*** SUPPLIED RECORDS Section Begins ***
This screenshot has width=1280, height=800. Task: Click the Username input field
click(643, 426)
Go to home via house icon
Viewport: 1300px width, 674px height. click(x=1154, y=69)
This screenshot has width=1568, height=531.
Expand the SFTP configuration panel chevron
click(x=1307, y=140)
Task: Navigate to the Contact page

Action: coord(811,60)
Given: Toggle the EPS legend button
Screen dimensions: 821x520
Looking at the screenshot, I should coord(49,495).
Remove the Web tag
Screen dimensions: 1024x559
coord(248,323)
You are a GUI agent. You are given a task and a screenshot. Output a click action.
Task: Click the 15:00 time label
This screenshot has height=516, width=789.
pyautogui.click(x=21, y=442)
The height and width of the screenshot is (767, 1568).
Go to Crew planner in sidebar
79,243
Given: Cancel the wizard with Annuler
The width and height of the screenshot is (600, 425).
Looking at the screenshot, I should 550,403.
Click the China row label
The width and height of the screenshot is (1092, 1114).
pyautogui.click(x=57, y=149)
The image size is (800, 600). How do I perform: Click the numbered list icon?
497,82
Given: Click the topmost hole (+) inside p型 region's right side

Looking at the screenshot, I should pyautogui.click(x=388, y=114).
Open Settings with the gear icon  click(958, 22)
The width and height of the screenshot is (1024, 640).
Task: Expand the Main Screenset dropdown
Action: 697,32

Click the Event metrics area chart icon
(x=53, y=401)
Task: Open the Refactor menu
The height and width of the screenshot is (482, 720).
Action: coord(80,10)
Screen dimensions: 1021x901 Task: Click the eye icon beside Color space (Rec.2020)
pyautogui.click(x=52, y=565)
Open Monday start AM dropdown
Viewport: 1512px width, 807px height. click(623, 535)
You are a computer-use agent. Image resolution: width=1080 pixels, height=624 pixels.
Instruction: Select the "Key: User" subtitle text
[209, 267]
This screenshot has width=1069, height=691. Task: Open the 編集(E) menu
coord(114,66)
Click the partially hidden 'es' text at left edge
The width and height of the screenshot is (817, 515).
*** SUPPLIED RECORDS Section Ends ***
** YOUR ASSIGNMENT **
Exact copies of the lines from the one holding "Instruction: Select the" through the last line above, and only those, make up the answer.

** TASK RESPONSE **
Instruction: Select the "Key: User" subtitle text
[209, 267]
This screenshot has width=1069, height=691. Task: Open the 編集(E) menu
coord(114,66)
Click the partially hidden 'es' text at left edge
The width and height of the screenshot is (817, 515).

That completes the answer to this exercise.